* [Supplied passage]
☆ ☆ ☆ ☆

Rightside - What are you doing?

Due to being a publicly listed company, Rightside, is a really interesting case study of the entire domain industry and in particular the new gTLD space. The company has accumulated enough domains that it is a good representative sample of the domain space.

So back in November last year I conducted an analysis of Rightside wrote an article (click here) that predicted there would be layoffs. I stated:

Eventually, the investors will come in and hack the expense line to pieces (ie. fire lots of people) to get the profits up since their returns are unlikely to come from capital growth.

I really didn’t want to be a prophet of gloom and doom but several days ago Rightside downsized by 6%. I am deeply sorry to those people that lost their jobs….it’s never a fun experience to suddenly find yourself without a pay check.

Escrow.com

It’s clear that Rightside needed to get their costs under control and generate some profit for the investors. Sadly, I wouldn’t be surprised if there was another round of layoffs towards the middle of the year. The reason why I believe this is that fundamentally nothing has changed with the business.

The registry business is still a very small part of the overall revenue. nTLDstats shows that the new gTLD space is essentially following a linear line to the right and not exhibiting any sort of geometric growth. In fact, it could be argued that the Rightside registry has slowed down growth over the last few days…..but the data around this is inconclusive as yet.

☆ ☆ ☆ ☆

* [Input data]

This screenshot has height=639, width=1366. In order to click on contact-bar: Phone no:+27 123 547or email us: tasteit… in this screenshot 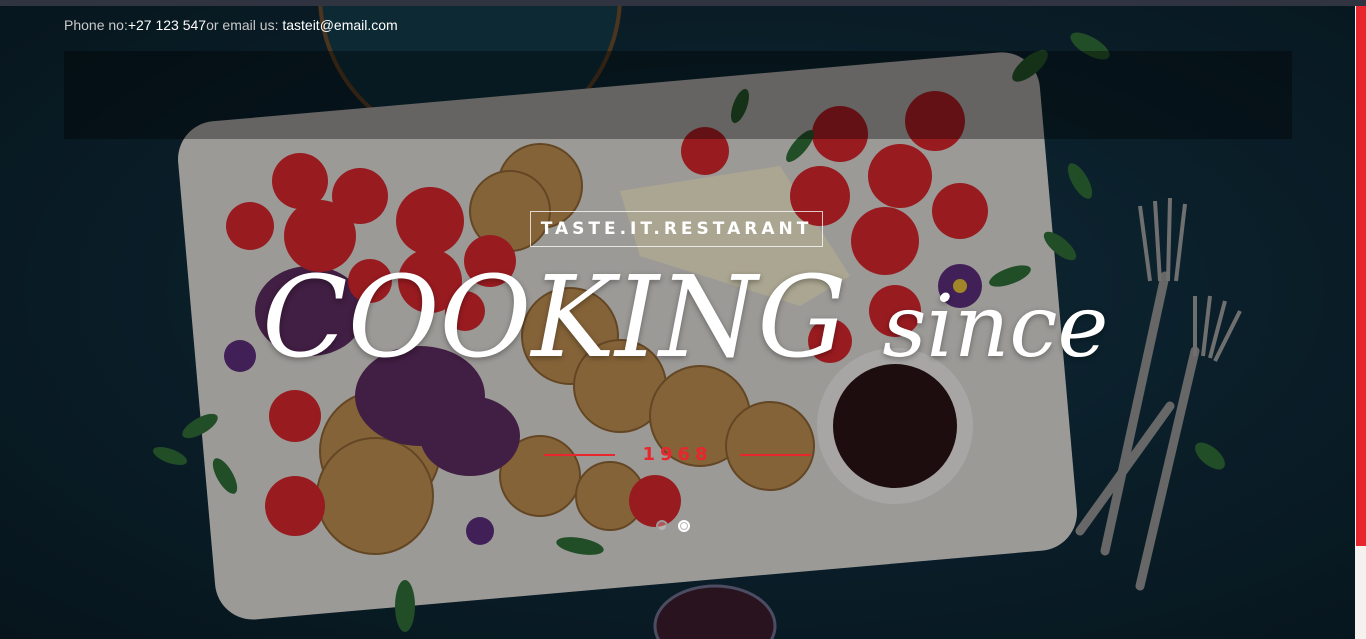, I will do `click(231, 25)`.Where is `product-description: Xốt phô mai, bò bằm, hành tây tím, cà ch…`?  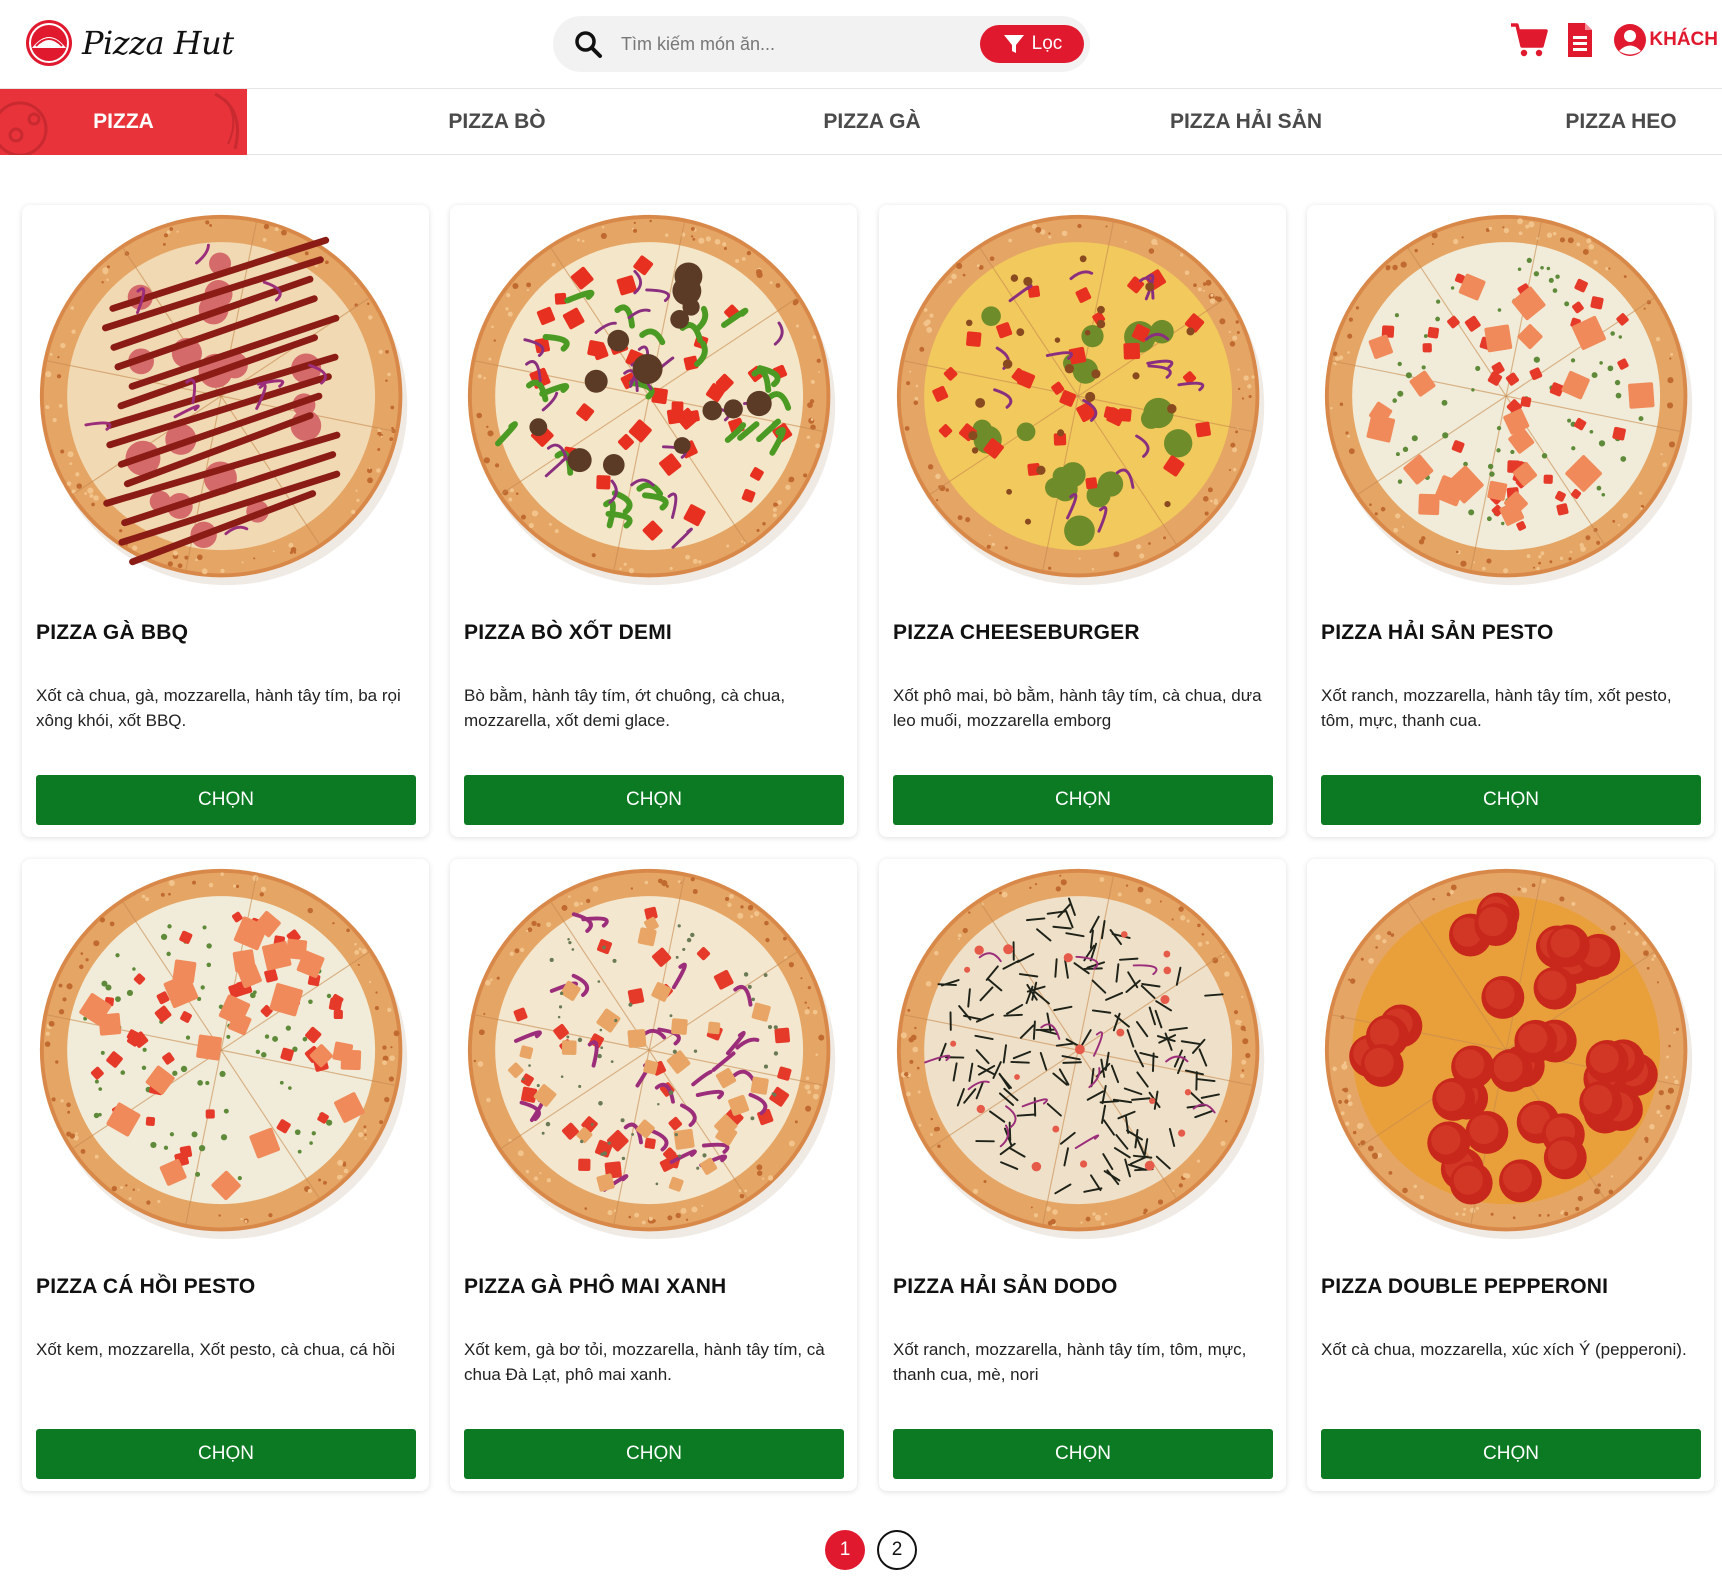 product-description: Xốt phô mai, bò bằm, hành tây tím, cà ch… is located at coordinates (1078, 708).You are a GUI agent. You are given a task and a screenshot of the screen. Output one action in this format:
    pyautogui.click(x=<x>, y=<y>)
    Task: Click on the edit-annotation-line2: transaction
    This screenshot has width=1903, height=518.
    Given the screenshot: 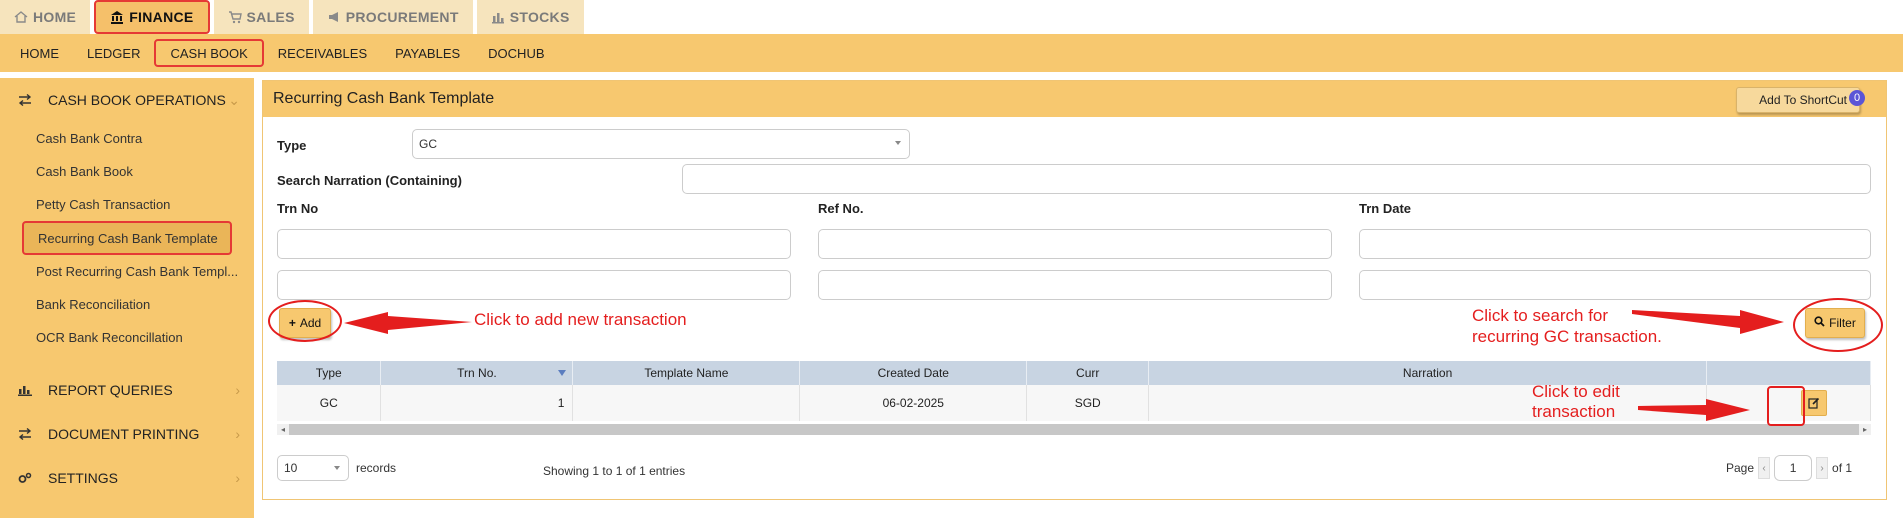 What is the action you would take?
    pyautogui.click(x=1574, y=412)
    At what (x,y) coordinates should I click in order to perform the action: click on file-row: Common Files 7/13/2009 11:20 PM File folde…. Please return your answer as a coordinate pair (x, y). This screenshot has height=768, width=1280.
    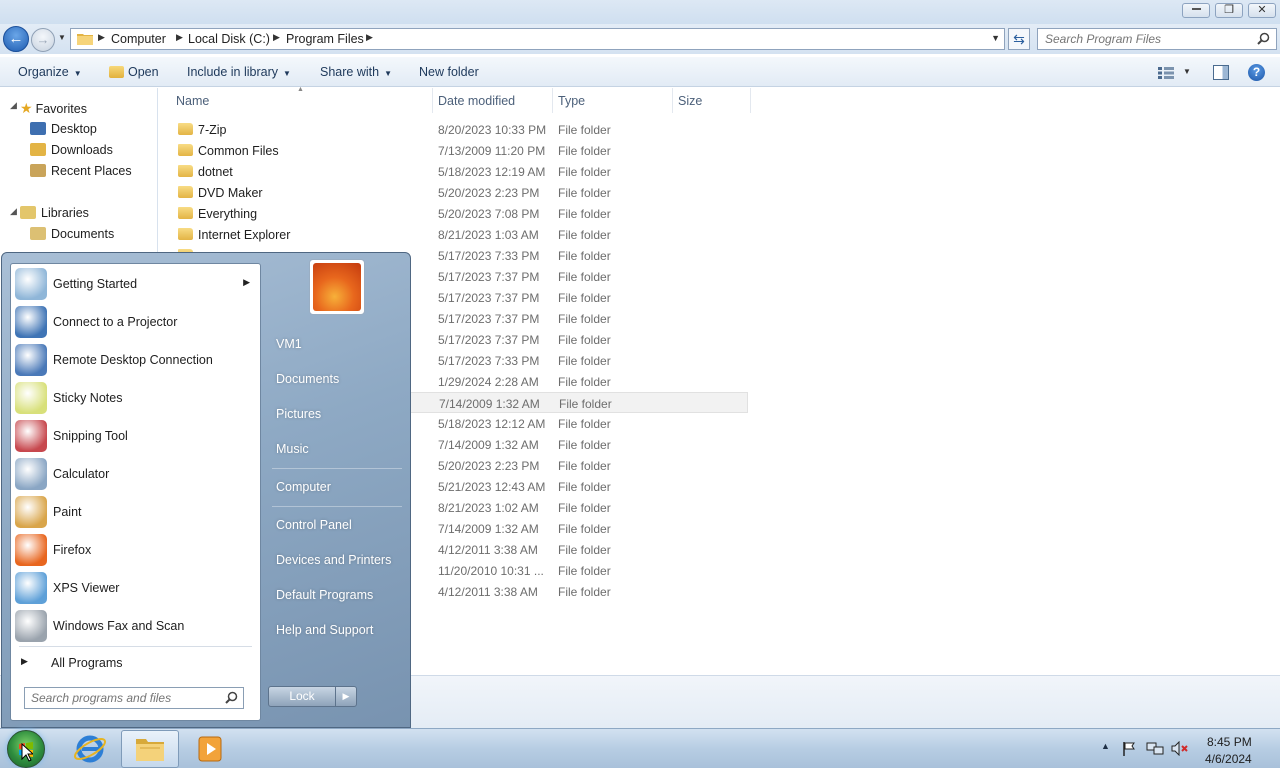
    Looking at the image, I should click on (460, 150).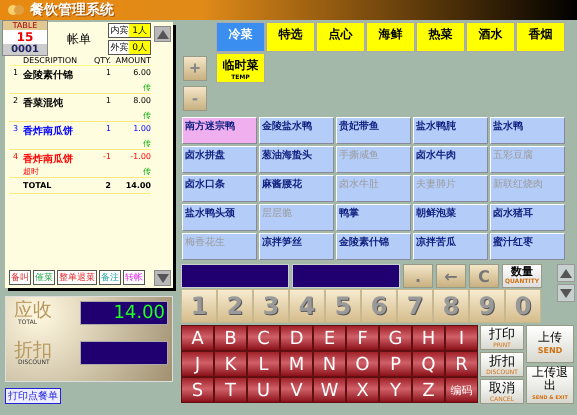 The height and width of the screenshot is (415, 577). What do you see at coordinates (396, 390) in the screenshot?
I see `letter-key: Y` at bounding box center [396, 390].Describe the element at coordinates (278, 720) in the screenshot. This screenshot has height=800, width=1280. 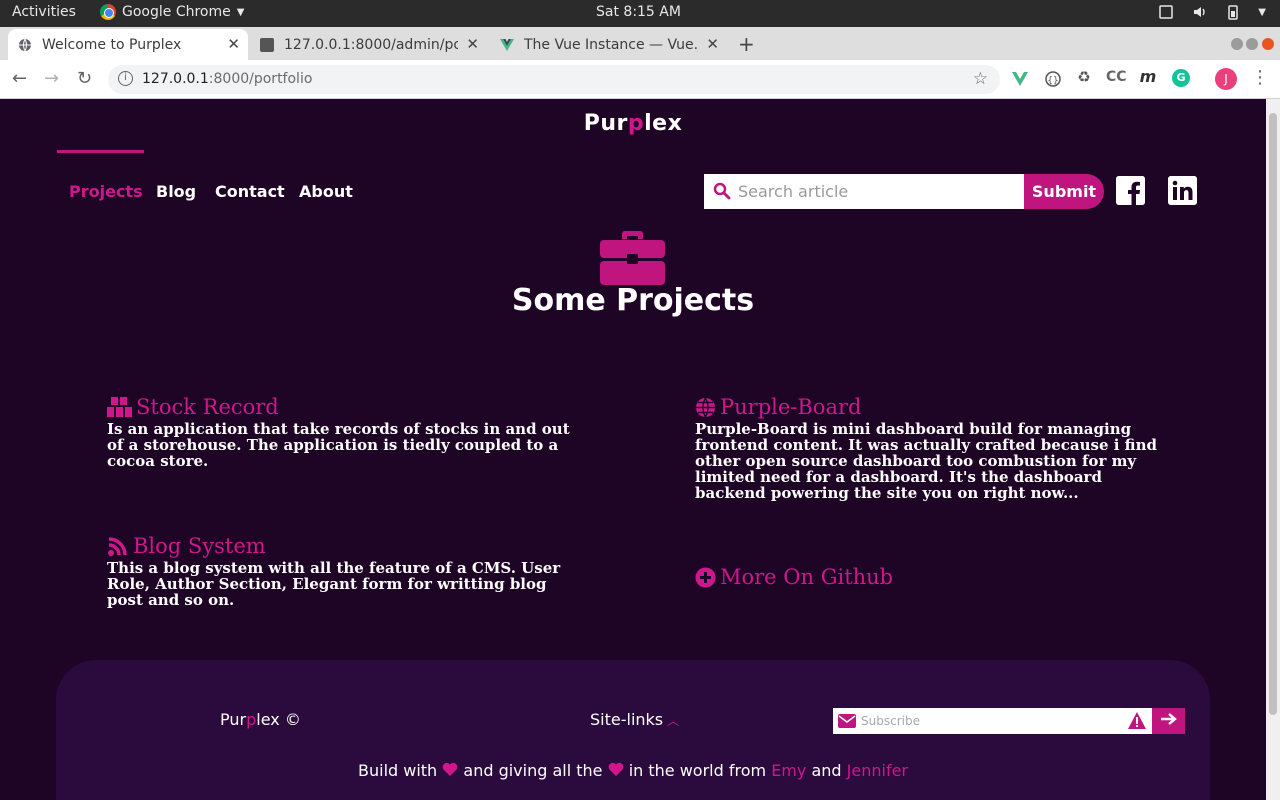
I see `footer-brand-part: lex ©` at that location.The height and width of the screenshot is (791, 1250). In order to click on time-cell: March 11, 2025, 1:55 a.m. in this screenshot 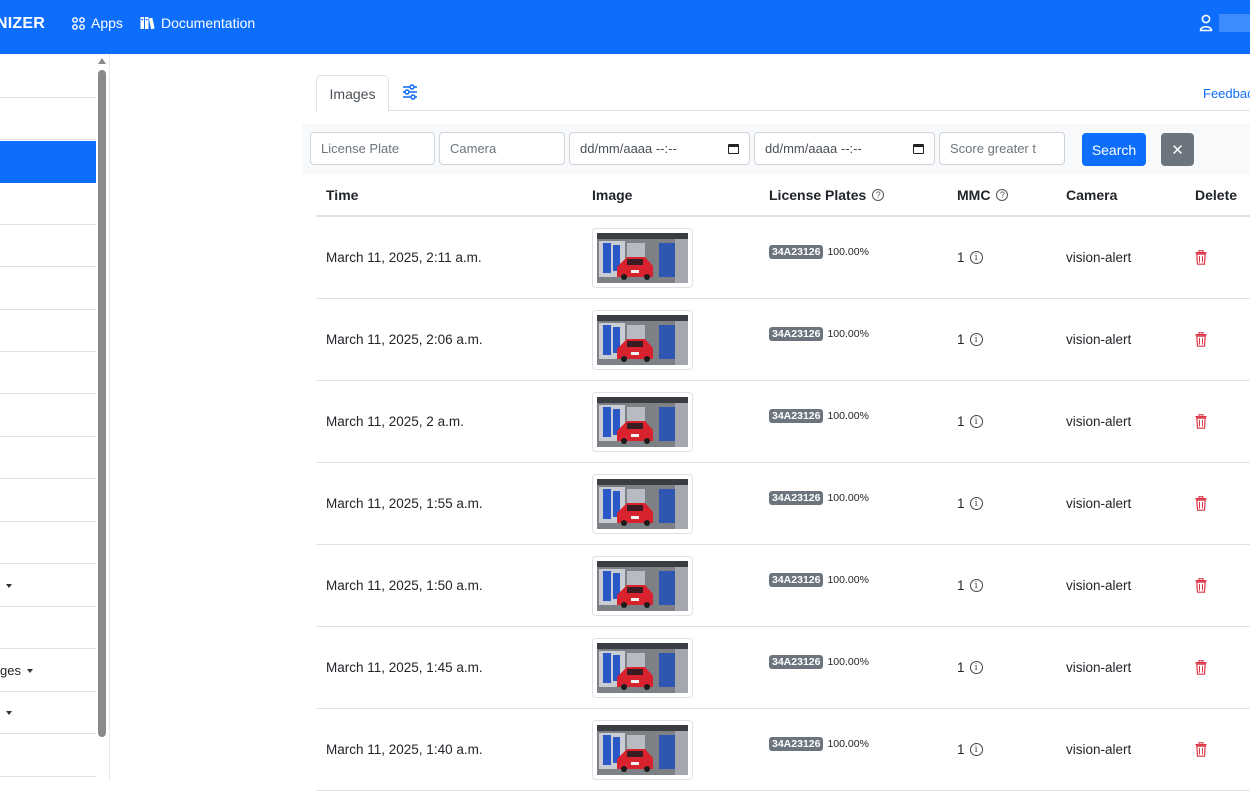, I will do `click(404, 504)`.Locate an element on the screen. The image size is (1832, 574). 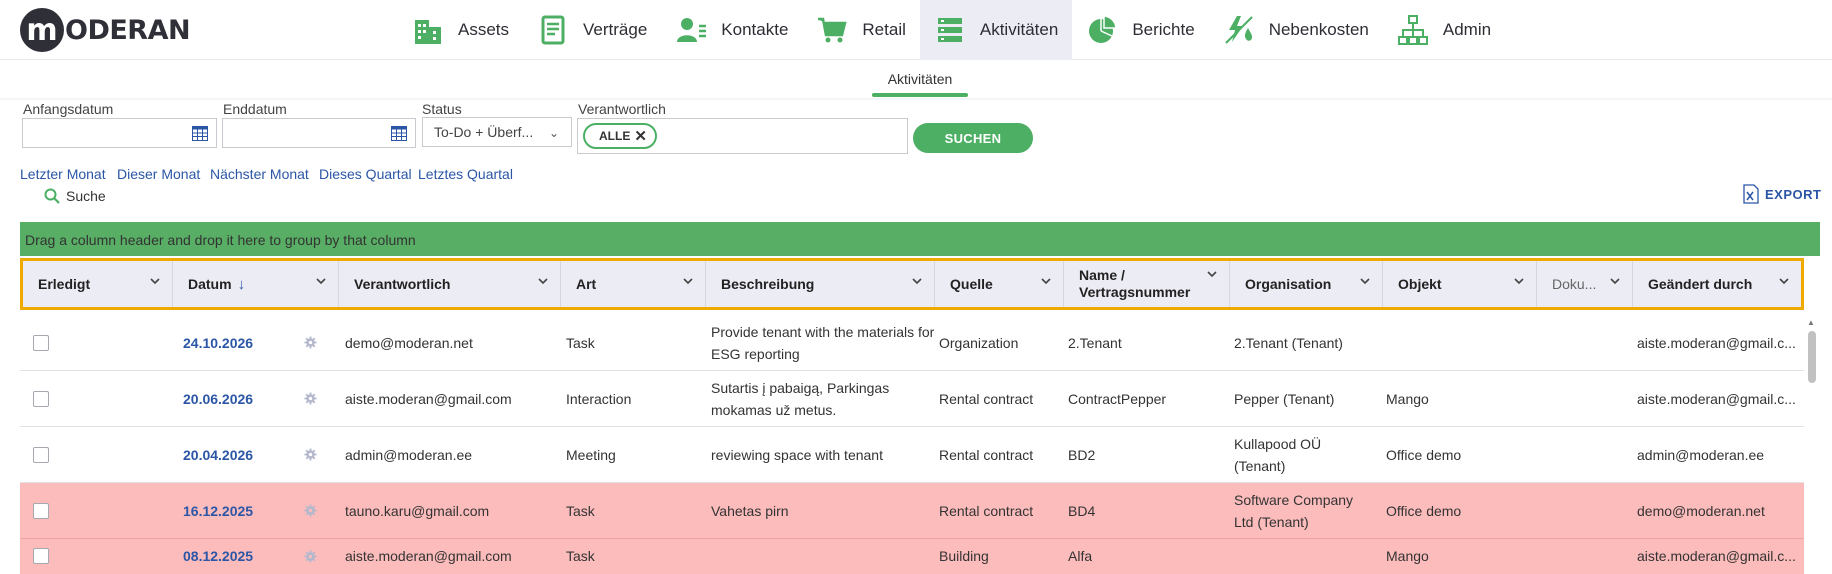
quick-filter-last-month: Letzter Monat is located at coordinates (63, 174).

☆ ☆ ☆ ☆

* [About this task]
Retype the passage on Rightside above word for word, from "Rightside - What" to "from capital growth.".

* [Answer space]
Rightside - What are you doing?

Due to being a publicly listed company, Rightside, is a really interesting case study of the entire domain industry and in particular the new gTLD space. The company has accumulated enough domains that it is a good representative sample of the domain space.

So back in November last year I conducted an analysis of Rightside wrote an article (click here) that predicted there would be layoffs. I stated:

Eventually, the investors will come in and hack the expense line to pieces (ie. fire lots of people) to get the profits up since their returns are unlikely to come from capital growth.